Items listed in a dataset:
______

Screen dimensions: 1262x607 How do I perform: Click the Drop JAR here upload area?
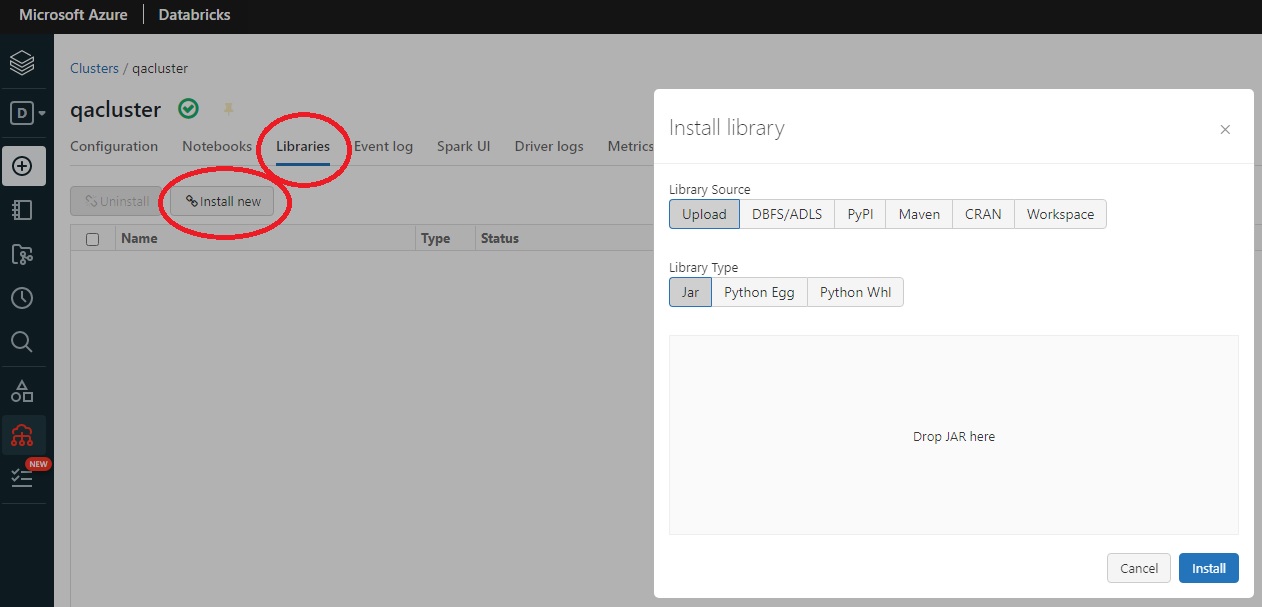(x=953, y=436)
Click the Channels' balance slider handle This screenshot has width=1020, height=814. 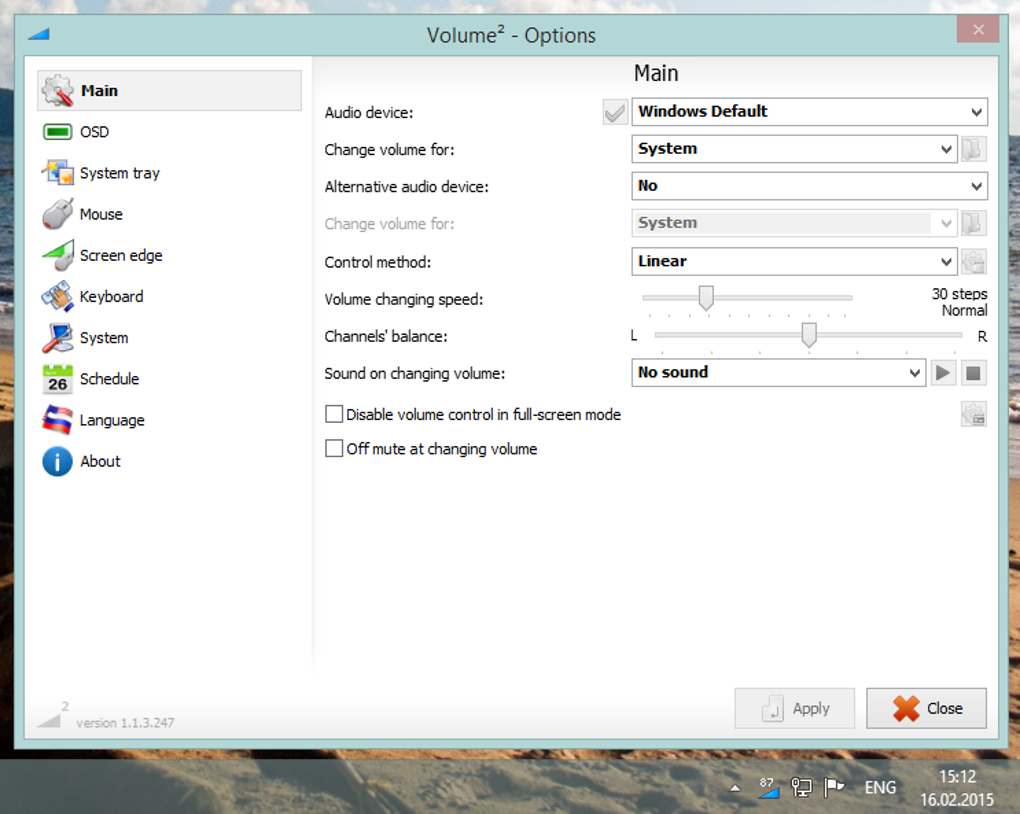click(809, 335)
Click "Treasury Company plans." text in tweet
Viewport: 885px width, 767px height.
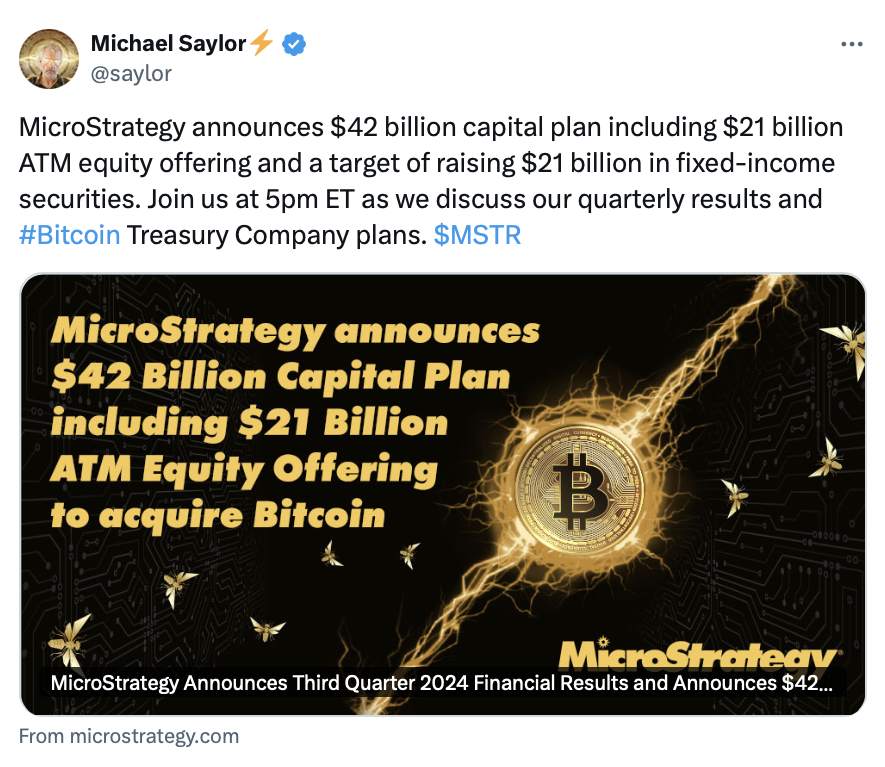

______

- **YOUR INSTRUCTIONS**:
Return only the lines that start at the line containing "text in tweet" and finish at the last line of the entries, exactly as written and without pictures.

- **SOLUTION TO THIS TASK**:
Click "Treasury Company plans." text in tweet
Viewport: 885px width, 767px height.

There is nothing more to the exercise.